La actividad que se mantiene en marcha en el terreno residencial se limita, sobre todo, a actuaciones ya iniciadas antes de la crisis sanitaria. Se detecta una demanda creciente hacia la vivienda unifamiliar y plurifamiliar en zonas exteriores o áreas metropolitanas de las principales ciudades y un menor interés hacia pisos situados en el centro de las ciudades, incluyendo las zonas consideradas de lujo.

Tanto a nivel de estabilidad de precios como de ritmos de venta está aguantando mejor la vivienda nueva frente a la de segunda mano. Especialmente en zonas prime, como Baleares o Costa del Sol, están aguantando mejor los activos del segmento lujo que el resto. Además, la evolución del turismo nacional hacia el interior y destinos rurales ha relanzado la actividad inmobiliaria en determinadas zonas como los Pirineos y, en menor medida, Cantabria o Asturias, en donde las agencias inmobiliarias han vivido un buen verano, vendiendo, sobre todo, las propiedades con terreno.

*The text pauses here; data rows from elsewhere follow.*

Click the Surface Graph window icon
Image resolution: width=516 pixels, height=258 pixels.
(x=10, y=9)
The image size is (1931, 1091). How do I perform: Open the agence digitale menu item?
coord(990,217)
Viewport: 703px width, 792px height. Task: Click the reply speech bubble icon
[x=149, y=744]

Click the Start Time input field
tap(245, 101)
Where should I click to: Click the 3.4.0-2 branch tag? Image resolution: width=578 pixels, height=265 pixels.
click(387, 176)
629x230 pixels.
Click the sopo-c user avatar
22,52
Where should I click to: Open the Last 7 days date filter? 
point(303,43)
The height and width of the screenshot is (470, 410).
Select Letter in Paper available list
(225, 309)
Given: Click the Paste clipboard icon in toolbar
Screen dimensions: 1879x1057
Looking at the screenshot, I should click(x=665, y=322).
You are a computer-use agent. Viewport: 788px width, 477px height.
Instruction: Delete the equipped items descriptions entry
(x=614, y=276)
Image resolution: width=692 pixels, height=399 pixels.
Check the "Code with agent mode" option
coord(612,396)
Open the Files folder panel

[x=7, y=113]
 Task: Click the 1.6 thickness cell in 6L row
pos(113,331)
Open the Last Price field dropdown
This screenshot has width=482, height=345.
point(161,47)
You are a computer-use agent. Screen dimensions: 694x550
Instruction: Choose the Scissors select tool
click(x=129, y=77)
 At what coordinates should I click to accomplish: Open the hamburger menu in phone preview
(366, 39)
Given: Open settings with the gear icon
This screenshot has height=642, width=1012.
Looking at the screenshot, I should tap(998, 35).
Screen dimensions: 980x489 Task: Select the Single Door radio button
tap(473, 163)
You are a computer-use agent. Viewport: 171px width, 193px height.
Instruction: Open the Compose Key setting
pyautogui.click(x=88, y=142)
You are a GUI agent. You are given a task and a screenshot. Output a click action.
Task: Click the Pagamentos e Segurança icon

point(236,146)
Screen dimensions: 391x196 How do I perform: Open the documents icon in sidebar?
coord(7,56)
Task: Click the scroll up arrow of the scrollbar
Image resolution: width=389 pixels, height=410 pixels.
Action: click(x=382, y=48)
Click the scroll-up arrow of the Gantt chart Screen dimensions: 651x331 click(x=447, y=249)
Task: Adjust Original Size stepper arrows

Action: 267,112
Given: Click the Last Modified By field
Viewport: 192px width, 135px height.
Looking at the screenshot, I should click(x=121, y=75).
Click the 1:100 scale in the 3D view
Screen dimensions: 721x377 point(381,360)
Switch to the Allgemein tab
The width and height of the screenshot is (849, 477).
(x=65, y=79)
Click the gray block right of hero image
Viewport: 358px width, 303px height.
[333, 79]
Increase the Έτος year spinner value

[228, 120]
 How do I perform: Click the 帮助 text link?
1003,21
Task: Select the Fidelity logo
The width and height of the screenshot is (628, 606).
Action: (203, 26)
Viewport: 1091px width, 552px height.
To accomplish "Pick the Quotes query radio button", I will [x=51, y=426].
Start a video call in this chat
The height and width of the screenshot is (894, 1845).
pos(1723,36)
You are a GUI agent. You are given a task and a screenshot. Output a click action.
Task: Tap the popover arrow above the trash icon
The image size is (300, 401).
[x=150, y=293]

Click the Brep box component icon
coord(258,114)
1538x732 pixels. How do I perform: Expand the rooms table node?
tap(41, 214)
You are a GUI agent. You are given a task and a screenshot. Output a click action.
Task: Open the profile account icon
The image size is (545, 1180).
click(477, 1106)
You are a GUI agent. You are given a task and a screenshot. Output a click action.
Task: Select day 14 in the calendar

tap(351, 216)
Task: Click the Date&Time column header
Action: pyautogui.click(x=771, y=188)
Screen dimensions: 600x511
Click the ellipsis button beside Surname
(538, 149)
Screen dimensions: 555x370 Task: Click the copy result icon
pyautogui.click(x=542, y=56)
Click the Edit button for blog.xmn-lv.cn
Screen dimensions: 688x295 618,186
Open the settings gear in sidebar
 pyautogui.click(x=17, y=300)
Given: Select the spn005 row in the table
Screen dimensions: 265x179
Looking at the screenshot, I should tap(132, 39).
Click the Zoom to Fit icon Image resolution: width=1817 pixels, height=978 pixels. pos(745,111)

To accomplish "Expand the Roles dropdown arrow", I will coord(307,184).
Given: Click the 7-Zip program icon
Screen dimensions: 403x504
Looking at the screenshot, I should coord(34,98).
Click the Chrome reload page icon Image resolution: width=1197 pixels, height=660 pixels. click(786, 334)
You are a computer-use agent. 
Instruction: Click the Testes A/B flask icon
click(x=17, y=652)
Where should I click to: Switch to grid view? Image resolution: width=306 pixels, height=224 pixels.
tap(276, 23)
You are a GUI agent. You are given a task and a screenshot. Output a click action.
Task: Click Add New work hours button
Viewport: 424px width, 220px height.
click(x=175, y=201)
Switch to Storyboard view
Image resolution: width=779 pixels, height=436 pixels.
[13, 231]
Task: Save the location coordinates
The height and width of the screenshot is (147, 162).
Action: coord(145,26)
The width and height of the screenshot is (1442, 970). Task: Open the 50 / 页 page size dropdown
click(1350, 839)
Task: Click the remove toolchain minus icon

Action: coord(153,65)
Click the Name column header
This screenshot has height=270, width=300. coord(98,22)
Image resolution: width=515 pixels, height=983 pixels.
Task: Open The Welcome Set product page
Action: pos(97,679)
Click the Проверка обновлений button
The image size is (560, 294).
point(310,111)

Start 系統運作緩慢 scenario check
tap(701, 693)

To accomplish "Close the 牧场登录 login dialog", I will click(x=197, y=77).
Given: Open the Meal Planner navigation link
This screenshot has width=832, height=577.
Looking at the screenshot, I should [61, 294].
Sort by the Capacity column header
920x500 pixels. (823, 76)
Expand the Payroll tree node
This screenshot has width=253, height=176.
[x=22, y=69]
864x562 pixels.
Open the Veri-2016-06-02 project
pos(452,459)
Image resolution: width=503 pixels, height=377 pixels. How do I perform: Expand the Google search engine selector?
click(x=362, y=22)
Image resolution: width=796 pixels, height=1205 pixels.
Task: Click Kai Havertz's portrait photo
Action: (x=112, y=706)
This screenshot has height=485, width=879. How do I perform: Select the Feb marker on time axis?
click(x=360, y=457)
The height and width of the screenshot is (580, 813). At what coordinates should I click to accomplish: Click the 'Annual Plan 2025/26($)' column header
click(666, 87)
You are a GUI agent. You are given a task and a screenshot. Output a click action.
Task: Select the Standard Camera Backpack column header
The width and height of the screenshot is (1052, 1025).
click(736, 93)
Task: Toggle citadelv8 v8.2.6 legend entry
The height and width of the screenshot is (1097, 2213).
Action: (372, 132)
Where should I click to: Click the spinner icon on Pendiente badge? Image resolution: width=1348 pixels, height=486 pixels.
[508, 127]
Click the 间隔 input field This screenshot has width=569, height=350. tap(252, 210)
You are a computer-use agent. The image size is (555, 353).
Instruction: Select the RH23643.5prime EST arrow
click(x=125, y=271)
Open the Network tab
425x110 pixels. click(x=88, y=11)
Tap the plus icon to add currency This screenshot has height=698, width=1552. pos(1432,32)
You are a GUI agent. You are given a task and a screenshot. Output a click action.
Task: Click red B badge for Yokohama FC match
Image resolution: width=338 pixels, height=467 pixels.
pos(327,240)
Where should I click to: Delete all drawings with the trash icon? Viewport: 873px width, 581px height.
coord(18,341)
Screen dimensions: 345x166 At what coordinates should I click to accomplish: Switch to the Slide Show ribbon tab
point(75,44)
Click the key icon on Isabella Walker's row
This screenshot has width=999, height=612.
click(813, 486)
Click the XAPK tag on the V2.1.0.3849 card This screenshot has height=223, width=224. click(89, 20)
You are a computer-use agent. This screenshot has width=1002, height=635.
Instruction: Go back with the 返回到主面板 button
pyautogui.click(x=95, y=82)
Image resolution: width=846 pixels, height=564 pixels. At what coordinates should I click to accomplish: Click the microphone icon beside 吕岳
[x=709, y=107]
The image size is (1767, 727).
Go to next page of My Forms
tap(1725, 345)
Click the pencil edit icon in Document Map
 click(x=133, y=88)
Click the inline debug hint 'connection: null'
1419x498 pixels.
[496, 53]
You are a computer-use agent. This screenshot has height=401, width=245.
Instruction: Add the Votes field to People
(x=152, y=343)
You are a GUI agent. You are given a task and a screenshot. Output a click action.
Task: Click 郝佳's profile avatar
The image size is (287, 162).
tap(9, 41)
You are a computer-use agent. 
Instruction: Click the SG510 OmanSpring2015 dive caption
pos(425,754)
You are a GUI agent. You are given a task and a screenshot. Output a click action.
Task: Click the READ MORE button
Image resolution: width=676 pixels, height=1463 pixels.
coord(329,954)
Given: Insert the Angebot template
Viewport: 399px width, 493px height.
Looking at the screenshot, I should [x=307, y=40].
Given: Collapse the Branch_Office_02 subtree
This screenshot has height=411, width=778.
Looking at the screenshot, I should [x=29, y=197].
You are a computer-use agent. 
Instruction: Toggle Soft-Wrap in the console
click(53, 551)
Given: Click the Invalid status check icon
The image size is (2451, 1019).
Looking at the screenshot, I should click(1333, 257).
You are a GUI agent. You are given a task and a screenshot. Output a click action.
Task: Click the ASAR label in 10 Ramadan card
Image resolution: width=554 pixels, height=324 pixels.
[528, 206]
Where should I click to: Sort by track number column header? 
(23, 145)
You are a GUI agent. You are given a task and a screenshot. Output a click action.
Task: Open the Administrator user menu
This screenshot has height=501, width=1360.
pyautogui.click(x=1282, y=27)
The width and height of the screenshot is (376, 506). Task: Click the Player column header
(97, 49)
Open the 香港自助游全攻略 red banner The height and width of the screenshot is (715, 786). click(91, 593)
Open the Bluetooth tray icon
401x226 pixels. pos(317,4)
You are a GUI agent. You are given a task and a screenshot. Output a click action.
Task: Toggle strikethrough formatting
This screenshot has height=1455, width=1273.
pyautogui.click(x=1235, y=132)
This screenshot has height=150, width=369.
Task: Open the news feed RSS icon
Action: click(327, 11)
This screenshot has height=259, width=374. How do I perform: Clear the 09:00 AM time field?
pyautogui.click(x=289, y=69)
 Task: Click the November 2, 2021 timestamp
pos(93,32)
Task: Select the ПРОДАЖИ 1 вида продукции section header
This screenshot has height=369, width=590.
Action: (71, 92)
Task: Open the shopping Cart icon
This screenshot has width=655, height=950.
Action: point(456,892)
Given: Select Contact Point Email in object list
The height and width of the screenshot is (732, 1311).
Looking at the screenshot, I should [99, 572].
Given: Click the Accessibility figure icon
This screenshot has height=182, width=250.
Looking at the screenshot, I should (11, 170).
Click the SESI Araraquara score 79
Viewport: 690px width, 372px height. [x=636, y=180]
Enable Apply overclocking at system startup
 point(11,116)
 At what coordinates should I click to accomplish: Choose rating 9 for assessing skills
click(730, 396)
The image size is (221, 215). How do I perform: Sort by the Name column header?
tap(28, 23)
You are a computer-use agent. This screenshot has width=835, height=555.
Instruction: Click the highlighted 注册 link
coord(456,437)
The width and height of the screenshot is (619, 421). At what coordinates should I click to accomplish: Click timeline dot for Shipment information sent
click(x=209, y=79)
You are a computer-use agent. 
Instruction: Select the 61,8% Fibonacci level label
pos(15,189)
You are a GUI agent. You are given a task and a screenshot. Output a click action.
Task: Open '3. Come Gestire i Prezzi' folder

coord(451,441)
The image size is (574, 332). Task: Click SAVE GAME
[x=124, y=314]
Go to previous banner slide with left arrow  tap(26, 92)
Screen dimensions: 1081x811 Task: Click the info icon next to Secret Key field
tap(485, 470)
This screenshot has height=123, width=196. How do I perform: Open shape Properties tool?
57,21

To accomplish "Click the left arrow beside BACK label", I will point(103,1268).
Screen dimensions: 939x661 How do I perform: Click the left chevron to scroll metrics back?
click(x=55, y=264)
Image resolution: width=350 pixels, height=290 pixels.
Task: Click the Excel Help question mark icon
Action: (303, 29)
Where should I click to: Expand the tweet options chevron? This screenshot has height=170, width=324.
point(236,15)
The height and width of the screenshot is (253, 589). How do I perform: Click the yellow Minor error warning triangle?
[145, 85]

Previsiblemente, los sectores hoteleros, retail y comercial son los más perjudicados y en contraposición, se detecta un impulso del sector logístico por los cambios de tendencia tanto en el consumo como en el e-commerce.

Según datos del Ministerio de Transportes, Movilidad y Agenda urbana, la compraventa de vivienda acumula una caída interanual del 23,7 % hasta el mes de agosto (último dato disponible), tras descender un 11,2 % en tasa interanual. Los visados de obra nueva registraron en agosto un incremento del 2,6 %, que sitúa en un 28,9 % la caída acumulada en los ocho primeros meses del año respecto al mismo periodo del año pasado. La concesión de hipotecas en octubre fue un 2,1 % inferior a la del mismo mes de 2019, según datos del Instituto Nacional de Estadística (INE), y deja el acumulado enero-agosto con un descenso del 9,1 % respecto al año pasado.